> Prompt:
Restate each entry word for word, leaving nothing out.
[[ Data for review, beginning ]]
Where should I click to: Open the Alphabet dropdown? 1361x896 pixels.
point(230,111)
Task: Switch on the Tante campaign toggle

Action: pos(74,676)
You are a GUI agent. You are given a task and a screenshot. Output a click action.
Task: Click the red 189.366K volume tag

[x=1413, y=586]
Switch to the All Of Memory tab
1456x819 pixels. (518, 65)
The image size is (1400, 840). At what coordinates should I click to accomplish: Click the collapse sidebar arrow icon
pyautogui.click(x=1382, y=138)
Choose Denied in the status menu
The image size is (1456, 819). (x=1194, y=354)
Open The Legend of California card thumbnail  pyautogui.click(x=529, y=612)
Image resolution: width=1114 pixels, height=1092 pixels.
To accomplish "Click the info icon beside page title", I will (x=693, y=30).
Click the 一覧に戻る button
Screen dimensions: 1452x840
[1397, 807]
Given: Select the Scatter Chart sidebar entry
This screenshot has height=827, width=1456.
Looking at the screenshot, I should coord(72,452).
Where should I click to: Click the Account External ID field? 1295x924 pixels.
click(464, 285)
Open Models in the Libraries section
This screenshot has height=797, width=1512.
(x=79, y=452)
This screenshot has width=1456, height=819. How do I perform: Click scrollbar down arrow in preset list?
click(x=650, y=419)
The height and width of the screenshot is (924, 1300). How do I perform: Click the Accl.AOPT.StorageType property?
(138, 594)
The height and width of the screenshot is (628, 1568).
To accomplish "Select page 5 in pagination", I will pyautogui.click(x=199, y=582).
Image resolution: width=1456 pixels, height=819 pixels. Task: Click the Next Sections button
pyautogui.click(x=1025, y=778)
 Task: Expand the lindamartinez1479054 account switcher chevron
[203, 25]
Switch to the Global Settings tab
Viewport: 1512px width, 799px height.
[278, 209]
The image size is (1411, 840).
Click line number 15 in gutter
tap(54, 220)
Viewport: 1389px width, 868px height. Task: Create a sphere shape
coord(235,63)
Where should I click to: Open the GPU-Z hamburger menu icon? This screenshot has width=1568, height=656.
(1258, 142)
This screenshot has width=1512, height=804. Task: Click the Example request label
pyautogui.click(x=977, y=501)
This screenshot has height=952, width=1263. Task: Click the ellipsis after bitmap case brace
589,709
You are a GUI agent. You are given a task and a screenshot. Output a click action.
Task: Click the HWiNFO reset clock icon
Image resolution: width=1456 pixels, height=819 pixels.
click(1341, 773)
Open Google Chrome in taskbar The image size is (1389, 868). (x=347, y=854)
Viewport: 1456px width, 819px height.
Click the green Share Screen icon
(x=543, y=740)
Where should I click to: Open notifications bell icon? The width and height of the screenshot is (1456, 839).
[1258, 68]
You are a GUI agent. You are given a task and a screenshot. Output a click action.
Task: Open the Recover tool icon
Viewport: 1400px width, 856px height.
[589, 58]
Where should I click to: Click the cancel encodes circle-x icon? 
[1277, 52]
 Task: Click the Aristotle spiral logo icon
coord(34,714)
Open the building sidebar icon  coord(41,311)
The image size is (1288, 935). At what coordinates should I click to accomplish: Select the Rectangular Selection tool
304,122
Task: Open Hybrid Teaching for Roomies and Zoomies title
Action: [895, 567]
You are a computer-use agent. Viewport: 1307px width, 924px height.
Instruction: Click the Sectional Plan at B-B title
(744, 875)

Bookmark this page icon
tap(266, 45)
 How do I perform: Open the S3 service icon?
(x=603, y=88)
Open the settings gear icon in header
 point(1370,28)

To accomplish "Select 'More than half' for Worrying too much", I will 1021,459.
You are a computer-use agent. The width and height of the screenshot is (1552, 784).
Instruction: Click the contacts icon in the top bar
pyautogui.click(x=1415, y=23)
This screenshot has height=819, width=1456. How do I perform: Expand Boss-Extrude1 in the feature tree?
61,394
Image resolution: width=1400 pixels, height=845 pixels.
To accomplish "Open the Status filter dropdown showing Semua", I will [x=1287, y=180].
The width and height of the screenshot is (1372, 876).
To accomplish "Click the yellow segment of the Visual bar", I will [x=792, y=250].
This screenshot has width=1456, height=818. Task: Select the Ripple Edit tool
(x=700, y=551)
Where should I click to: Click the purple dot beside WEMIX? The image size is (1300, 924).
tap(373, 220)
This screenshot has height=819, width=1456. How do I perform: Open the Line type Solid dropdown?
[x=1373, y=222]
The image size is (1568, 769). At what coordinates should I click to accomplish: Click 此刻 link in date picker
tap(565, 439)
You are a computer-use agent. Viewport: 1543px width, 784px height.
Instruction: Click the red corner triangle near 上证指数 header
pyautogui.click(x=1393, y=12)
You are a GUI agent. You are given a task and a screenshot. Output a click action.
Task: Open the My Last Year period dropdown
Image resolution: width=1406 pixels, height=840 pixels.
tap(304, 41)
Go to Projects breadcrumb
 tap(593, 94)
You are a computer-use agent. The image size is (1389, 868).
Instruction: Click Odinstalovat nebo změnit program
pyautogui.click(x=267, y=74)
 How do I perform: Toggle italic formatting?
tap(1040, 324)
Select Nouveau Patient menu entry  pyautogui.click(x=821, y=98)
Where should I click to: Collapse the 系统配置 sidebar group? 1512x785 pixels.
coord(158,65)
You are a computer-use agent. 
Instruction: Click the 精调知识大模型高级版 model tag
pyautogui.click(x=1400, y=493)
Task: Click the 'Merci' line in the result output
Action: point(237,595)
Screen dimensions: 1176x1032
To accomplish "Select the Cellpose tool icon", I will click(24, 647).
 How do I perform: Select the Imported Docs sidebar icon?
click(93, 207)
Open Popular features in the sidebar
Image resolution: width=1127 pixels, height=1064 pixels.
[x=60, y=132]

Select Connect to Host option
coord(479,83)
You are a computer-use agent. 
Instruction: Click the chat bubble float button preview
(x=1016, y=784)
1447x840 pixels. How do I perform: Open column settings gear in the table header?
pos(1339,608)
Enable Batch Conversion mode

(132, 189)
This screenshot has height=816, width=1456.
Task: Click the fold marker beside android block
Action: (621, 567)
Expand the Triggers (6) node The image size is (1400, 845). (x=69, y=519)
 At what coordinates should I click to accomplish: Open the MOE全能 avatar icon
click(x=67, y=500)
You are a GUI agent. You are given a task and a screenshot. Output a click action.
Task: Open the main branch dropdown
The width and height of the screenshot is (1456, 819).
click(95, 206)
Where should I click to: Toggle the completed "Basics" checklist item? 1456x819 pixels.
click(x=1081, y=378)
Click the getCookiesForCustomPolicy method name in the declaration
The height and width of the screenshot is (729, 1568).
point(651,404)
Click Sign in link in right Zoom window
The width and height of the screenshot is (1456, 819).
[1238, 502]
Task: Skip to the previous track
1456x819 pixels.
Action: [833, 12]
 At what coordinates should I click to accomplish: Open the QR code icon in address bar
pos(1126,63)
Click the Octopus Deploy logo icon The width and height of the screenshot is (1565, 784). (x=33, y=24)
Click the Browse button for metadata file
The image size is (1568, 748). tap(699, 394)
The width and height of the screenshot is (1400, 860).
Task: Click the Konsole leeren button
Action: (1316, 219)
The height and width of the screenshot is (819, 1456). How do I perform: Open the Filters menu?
[[ Data for review, end ]]
> Answer to the exercise:
Where should I click to: Open the Alphabet dropdown? 1361x896 pixels.
point(230,111)
Task: Switch on the Tante campaign toggle

Action: pos(74,676)
You are a GUI agent. You are given a task and a screenshot. Output a click action.
Task: Click the red 189.366K volume tag

[x=1413, y=586]
Switch to the All Of Memory tab
1456x819 pixels. (518, 65)
The image size is (1400, 840). At what coordinates should I click to accomplish: Click the collapse sidebar arrow icon
pyautogui.click(x=1382, y=138)
Choose Denied in the status menu
The image size is (1456, 819). (x=1194, y=354)
Open The Legend of California card thumbnail  pyautogui.click(x=529, y=612)
Image resolution: width=1114 pixels, height=1092 pixels.
To accomplish "Click the info icon beside page title", I will (x=693, y=30).
Click the 一覧に戻る button
Screen dimensions: 1452x840
[1397, 807]
Given: Select the Scatter Chart sidebar entry
This screenshot has height=827, width=1456.
Looking at the screenshot, I should coord(72,452).
Where should I click to: Click the Account External ID field? 1295x924 pixels.
click(464, 285)
Open Models in the Libraries section
This screenshot has height=797, width=1512.
(x=79, y=452)
This screenshot has width=1456, height=819. How do I perform: Click scrollbar down arrow in preset list?
click(x=650, y=419)
The height and width of the screenshot is (924, 1300). How do I perform: Click the Accl.AOPT.StorageType property?
(138, 594)
The height and width of the screenshot is (628, 1568).
To accomplish "Select page 5 in pagination", I will pyautogui.click(x=199, y=582).
Image resolution: width=1456 pixels, height=819 pixels. Task: Click the Next Sections button
pyautogui.click(x=1025, y=778)
 Task: Expand the lindamartinez1479054 account switcher chevron
[203, 25]
Switch to the Global Settings tab
Viewport: 1512px width, 799px height.
[278, 209]
The image size is (1411, 840).
Click line number 15 in gutter
tap(54, 220)
Viewport: 1389px width, 868px height. Task: Create a sphere shape
coord(235,63)
Where should I click to: Open the GPU-Z hamburger menu icon? This screenshot has width=1568, height=656.
(1258, 142)
This screenshot has width=1512, height=804. Task: Click the Example request label
pyautogui.click(x=977, y=501)
This screenshot has height=952, width=1263. Task: Click the ellipsis after bitmap case brace
589,709
You are a GUI agent. You are given a task and a screenshot. Output a click action.
Task: Click the HWiNFO reset clock icon
Image resolution: width=1456 pixels, height=819 pixels.
click(1341, 773)
Open Google Chrome in taskbar The image size is (1389, 868). (x=347, y=854)
Viewport: 1456px width, 819px height.
Click the green Share Screen icon
(x=543, y=740)
Where should I click to: Open notifications bell icon? The width and height of the screenshot is (1456, 839).
[1258, 68]
You are a GUI agent. You are given a task and a screenshot. Output a click action.
Task: Open the Recover tool icon
Viewport: 1400px width, 856px height.
[589, 58]
Where should I click to: Click the cancel encodes circle-x icon? 
[1277, 52]
 Task: Click the Aristotle spiral logo icon
coord(34,714)
Open the building sidebar icon  coord(41,311)
The image size is (1288, 935). At what coordinates should I click to accomplish: Select the Rectangular Selection tool
304,122
Task: Open Hybrid Teaching for Roomies and Zoomies title
Action: [895, 567]
You are a computer-use agent. Viewport: 1307px width, 924px height.
Instruction: Click the Sectional Plan at B-B title
(744, 875)

Bookmark this page icon
tap(266, 45)
 How do I perform: Open the S3 service icon?
(x=603, y=88)
Open the settings gear icon in header
 point(1370,28)

To accomplish "Select 'More than half' for Worrying too much", I will 1021,459.
You are a computer-use agent. The width and height of the screenshot is (1552, 784).
Instruction: Click the contacts icon in the top bar
pyautogui.click(x=1415, y=23)
This screenshot has height=819, width=1456. How do I perform: Expand Boss-Extrude1 in the feature tree?
61,394
Image resolution: width=1400 pixels, height=845 pixels.
To accomplish "Open the Status filter dropdown showing Semua", I will [x=1287, y=180].
The width and height of the screenshot is (1372, 876).
To accomplish "Click the yellow segment of the Visual bar", I will [x=792, y=250].
This screenshot has width=1456, height=818. Task: Select the Ripple Edit tool
(x=700, y=551)
Where should I click to: Click the purple dot beside WEMIX? The image size is (1300, 924).
tap(373, 220)
This screenshot has height=819, width=1456. How do I perform: Open the Line type Solid dropdown?
[x=1373, y=222]
The image size is (1568, 769). At what coordinates should I click to accomplish: Click 此刻 link in date picker
tap(565, 439)
You are a computer-use agent. Viewport: 1543px width, 784px height.
Instruction: Click the red corner triangle near 上证指数 header
pyautogui.click(x=1393, y=12)
You are a GUI agent. You are given a task and a screenshot. Output a click action.
Task: Open the My Last Year period dropdown
Image resolution: width=1406 pixels, height=840 pixels.
tap(304, 41)
Go to Projects breadcrumb
 tap(593, 94)
You are a computer-use agent. The image size is (1389, 868).
Instruction: Click Odinstalovat nebo změnit program
pyautogui.click(x=267, y=74)
 How do I perform: Toggle italic formatting?
tap(1040, 324)
Select Nouveau Patient menu entry  pyautogui.click(x=821, y=98)
Where should I click to: Collapse the 系统配置 sidebar group? 1512x785 pixels.
coord(158,65)
You are a computer-use agent. 
Instruction: Click the 精调知识大模型高级版 model tag
pyautogui.click(x=1400, y=493)
Task: Click the 'Merci' line in the result output
Action: point(237,595)
Screen dimensions: 1176x1032
To accomplish "Select the Cellpose tool icon", I will click(24, 647).
 How do I perform: Select the Imported Docs sidebar icon?
click(93, 207)
Open Popular features in the sidebar
Image resolution: width=1127 pixels, height=1064 pixels.
[x=60, y=132]

Select Connect to Host option
coord(479,83)
You are a computer-use agent. 
Instruction: Click the chat bubble float button preview
(x=1016, y=784)
1447x840 pixels. How do I perform: Open column settings gear in the table header?
pos(1339,608)
Enable Batch Conversion mode

(132, 189)
This screenshot has height=816, width=1456.
Task: Click the fold marker beside android block
Action: (621, 567)
Expand the Triggers (6) node The image size is (1400, 845). (x=69, y=519)
 At what coordinates should I click to accomplish: Open the MOE全能 avatar icon
click(x=67, y=500)
You are a GUI agent. You are given a task and a screenshot. Output a click action.
Task: Open the main branch dropdown
The width and height of the screenshot is (1456, 819).
click(95, 206)
Where should I click to: Toggle the completed "Basics" checklist item? 1456x819 pixels.
click(x=1081, y=378)
Click the getCookiesForCustomPolicy method name in the declaration
The height and width of the screenshot is (729, 1568).
point(651,404)
Click Sign in link in right Zoom window
The width and height of the screenshot is (1456, 819).
[1238, 502]
Task: Skip to the previous track
1456x819 pixels.
Action: [833, 12]
 At what coordinates should I click to accomplish: Open the QR code icon in address bar
pos(1126,63)
Click the Octopus Deploy logo icon The width and height of the screenshot is (1565, 784). (x=33, y=24)
Click the Browse button for metadata file
The image size is (1568, 748). tap(699, 394)
The width and height of the screenshot is (1400, 860).
Task: Click the Konsole leeren button
Action: (1316, 219)
The height and width of the screenshot is (819, 1456). How do I perform: Open the Filters menu?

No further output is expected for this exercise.